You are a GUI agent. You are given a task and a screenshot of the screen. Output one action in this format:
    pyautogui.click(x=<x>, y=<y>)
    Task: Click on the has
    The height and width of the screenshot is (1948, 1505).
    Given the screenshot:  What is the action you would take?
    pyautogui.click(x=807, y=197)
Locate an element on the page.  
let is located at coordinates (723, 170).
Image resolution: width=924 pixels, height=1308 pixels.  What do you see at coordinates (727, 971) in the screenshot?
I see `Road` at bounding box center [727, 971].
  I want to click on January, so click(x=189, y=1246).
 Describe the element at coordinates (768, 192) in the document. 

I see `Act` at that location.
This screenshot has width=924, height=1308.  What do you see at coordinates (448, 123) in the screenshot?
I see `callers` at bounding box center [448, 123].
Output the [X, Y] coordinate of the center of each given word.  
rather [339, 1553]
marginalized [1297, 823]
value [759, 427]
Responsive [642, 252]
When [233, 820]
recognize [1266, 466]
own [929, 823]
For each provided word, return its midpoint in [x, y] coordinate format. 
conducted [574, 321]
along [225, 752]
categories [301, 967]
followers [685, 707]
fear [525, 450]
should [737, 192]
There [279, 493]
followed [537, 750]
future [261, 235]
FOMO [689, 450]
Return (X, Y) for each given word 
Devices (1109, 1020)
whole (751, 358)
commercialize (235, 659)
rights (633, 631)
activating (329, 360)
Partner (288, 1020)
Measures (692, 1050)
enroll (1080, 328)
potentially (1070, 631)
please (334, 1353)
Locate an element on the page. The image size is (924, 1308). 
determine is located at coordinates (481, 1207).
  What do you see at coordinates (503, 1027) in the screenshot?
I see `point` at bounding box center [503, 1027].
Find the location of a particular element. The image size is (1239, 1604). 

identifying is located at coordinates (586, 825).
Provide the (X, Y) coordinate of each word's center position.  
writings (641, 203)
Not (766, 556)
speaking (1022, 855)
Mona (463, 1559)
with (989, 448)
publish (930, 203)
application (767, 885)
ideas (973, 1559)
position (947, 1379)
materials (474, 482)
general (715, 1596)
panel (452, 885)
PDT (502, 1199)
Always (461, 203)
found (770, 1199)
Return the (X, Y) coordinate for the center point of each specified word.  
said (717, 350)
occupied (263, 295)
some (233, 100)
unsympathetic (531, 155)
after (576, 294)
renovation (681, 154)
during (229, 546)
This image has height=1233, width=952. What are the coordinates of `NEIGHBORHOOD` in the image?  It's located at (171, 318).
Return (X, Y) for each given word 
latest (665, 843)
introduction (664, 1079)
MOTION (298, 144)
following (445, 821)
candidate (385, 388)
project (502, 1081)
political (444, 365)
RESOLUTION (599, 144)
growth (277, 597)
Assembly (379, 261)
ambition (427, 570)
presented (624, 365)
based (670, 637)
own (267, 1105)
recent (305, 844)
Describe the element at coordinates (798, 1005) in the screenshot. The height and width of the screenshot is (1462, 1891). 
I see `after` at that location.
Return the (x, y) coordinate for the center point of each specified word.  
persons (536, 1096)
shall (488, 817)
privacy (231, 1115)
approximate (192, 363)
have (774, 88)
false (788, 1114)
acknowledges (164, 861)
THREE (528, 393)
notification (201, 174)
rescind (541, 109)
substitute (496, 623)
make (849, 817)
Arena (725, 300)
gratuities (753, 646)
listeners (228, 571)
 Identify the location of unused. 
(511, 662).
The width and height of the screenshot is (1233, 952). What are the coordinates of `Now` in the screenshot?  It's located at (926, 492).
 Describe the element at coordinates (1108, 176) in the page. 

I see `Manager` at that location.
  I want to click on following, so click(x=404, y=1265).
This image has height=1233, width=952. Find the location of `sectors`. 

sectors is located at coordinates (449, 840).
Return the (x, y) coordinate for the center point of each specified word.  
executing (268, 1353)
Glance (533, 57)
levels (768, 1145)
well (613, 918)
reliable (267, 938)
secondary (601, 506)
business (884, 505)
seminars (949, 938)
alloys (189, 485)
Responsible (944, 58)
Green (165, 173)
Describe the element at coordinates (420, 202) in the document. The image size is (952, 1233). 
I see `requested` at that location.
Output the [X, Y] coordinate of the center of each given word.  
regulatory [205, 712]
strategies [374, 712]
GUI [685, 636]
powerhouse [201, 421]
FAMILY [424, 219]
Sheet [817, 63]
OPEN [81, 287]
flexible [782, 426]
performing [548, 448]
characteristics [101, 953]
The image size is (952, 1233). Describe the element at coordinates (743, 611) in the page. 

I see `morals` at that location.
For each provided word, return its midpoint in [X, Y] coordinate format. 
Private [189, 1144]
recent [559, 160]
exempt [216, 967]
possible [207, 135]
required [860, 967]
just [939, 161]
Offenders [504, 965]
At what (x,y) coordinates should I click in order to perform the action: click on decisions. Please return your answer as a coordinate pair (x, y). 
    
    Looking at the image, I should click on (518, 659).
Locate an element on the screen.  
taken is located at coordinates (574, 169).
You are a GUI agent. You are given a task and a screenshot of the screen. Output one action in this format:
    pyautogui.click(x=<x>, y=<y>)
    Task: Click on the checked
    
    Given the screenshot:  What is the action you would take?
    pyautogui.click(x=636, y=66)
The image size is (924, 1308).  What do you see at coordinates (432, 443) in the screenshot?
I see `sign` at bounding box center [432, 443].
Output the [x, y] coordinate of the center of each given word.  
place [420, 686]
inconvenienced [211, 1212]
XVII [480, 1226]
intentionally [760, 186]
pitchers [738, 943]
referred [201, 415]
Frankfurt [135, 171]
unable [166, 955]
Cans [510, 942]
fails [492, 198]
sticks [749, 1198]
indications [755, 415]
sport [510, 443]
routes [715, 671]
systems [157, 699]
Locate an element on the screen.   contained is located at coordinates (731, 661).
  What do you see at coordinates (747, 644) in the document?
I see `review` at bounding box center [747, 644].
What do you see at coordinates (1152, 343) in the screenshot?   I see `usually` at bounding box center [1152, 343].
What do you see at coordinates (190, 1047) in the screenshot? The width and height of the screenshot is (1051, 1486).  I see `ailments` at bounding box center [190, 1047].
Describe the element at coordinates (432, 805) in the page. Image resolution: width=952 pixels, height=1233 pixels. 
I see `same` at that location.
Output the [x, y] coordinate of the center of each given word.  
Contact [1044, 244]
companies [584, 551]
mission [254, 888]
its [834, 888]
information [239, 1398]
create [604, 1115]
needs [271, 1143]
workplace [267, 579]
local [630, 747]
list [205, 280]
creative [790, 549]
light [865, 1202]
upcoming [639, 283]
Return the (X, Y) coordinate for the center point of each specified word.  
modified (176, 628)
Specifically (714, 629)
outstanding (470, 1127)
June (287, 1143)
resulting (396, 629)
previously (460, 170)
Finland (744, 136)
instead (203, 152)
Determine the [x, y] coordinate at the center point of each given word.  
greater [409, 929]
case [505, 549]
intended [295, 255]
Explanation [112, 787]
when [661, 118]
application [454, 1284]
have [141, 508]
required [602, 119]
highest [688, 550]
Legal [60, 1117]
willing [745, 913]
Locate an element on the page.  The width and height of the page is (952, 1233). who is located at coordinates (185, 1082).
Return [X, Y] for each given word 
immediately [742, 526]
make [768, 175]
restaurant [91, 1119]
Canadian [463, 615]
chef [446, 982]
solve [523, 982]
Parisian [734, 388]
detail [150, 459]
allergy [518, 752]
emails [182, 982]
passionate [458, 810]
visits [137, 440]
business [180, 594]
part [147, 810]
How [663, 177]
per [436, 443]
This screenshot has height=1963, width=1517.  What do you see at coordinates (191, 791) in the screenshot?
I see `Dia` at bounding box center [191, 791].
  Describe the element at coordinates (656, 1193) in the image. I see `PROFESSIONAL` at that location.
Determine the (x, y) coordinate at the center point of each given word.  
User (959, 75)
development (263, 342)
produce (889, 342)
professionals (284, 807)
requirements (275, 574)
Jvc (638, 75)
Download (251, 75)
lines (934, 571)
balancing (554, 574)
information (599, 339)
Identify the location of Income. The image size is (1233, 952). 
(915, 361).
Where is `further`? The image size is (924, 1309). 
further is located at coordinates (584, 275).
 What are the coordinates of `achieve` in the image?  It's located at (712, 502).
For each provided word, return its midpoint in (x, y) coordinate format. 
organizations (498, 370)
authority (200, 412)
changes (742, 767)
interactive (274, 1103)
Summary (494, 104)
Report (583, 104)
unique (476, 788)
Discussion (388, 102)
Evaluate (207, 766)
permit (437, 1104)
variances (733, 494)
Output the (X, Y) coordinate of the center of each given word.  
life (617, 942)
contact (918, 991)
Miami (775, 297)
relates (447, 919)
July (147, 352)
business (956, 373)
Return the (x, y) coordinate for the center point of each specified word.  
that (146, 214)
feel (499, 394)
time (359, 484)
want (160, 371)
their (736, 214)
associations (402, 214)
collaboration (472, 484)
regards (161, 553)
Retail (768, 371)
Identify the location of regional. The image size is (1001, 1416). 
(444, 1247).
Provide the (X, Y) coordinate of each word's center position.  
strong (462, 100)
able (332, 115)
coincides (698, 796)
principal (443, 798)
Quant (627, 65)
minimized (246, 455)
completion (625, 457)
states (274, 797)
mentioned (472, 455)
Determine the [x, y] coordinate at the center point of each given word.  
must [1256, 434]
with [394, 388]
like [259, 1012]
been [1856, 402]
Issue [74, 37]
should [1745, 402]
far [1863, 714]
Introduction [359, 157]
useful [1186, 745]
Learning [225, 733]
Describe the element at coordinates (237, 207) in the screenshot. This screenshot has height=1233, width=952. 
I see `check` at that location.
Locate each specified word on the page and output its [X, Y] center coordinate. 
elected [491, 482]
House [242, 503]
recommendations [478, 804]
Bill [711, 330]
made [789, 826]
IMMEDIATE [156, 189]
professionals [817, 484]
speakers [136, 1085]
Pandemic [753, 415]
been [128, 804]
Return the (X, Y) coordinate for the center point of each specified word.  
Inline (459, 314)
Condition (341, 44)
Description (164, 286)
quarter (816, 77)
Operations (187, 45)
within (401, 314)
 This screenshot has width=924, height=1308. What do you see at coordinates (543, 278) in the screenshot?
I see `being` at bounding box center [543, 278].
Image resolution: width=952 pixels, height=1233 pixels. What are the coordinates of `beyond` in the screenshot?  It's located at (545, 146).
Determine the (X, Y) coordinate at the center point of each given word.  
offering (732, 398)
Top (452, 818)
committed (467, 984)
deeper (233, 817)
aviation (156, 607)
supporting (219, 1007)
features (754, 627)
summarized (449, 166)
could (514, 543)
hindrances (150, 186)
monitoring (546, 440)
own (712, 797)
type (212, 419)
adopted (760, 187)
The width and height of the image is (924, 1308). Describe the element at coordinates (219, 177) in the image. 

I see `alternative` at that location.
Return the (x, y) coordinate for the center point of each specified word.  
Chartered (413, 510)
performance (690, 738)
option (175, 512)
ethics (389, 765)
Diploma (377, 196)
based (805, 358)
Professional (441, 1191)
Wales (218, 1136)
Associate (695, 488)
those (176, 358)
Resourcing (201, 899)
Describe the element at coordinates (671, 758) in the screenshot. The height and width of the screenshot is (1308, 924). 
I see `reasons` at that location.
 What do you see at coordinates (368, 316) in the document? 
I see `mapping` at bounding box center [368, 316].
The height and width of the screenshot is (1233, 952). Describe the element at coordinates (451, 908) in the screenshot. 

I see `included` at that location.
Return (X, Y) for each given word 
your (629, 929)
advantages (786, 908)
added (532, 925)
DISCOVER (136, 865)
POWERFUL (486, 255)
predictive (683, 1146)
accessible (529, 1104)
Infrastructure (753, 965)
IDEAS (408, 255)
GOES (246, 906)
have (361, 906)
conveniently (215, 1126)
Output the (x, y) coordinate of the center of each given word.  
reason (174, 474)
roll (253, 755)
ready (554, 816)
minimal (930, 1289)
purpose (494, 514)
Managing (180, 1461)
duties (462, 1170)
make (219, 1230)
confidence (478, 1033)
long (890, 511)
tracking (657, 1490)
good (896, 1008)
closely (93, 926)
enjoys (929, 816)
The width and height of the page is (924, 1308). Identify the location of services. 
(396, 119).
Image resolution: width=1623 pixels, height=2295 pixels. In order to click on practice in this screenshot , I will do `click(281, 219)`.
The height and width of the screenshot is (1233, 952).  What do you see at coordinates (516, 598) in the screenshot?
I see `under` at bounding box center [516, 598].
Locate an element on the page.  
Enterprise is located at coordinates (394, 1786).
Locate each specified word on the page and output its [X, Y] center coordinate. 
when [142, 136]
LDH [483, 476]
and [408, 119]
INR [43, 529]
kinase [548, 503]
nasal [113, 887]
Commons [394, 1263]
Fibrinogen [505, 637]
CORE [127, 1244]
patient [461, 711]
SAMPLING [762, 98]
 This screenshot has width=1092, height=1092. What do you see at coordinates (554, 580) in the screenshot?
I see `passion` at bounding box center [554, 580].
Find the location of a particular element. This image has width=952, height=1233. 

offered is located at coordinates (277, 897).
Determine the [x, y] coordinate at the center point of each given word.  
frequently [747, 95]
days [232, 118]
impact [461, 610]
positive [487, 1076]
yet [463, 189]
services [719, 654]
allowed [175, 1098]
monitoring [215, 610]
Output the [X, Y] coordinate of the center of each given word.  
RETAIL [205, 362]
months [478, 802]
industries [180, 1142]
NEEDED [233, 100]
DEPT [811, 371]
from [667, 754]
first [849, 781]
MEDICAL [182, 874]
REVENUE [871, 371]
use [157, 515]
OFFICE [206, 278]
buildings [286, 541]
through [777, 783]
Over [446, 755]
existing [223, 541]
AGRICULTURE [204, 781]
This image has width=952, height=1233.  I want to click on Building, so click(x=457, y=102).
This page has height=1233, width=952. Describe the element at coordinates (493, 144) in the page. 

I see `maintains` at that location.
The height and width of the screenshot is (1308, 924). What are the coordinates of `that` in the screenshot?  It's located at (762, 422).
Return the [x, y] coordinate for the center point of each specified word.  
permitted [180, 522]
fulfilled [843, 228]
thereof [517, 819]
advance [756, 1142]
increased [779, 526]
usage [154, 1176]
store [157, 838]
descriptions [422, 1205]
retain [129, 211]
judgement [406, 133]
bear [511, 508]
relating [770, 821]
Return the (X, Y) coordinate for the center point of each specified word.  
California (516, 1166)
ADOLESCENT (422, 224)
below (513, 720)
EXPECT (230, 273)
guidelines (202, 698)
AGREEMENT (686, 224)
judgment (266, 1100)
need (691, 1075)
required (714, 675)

§ What you have to do
Copy the lines of the listing above, from the line holding "Condition (341, 44)" through the line holding "center [543, 278].", inclusive, with no changes.

§ Exercise output
Condition (341, 44)
Description (164, 286)
quarter (816, 77)
Operations (187, 45)
within (401, 314)
 This screenshot has width=924, height=1308. What do you see at coordinates (543, 278) in the screenshot?
I see `being` at bounding box center [543, 278].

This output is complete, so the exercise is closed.